Echo each of the rows below word for word, leaving the pictures out of your reply.
· · · · · · ·
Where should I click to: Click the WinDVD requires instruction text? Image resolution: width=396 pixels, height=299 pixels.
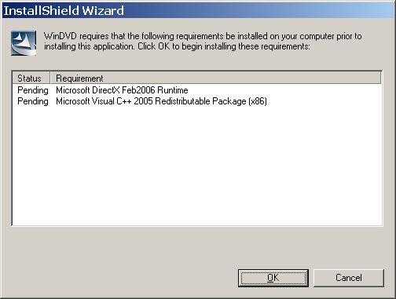tap(203, 41)
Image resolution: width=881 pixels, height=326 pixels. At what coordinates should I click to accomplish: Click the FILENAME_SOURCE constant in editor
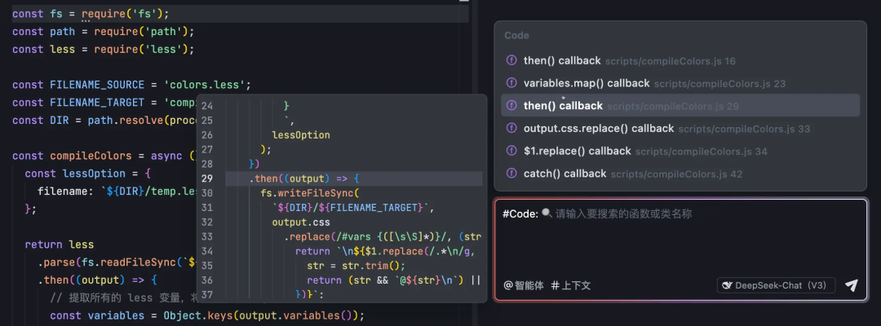coord(97,85)
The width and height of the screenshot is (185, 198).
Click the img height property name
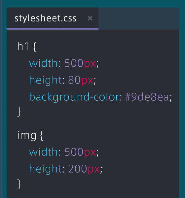[45, 169]
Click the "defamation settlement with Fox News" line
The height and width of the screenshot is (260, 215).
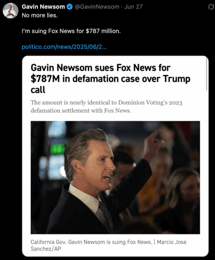81,110
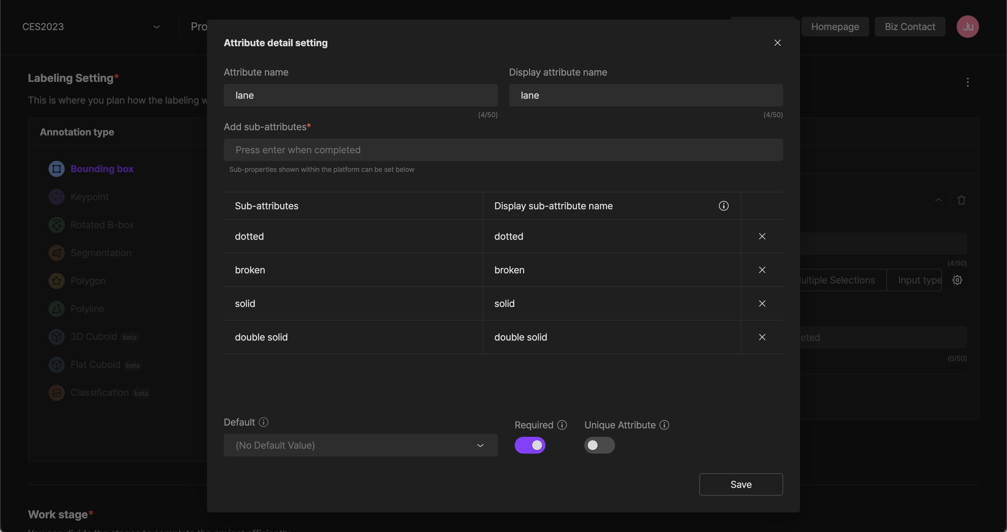Click the Save button
The width and height of the screenshot is (1007, 532).
740,484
· · · · · · ·
= The output =
Where should I click to: Click the WinDVD requires instruction text? Image resolution: width=396 pixels, height=299 pixels.
tap(203, 41)
Image resolution: width=881 pixels, height=326 pixels. At what coordinates should I click to accomplish: Click the FILENAME_SOURCE constant in editor
coord(97,85)
The width and height of the screenshot is (185, 198).
Click the img height property name
[45, 169]
Click the "defamation settlement with Fox News" line
The height and width of the screenshot is (260, 215).
81,110
Click the Save button
The width and height of the screenshot is (1007, 532).
740,484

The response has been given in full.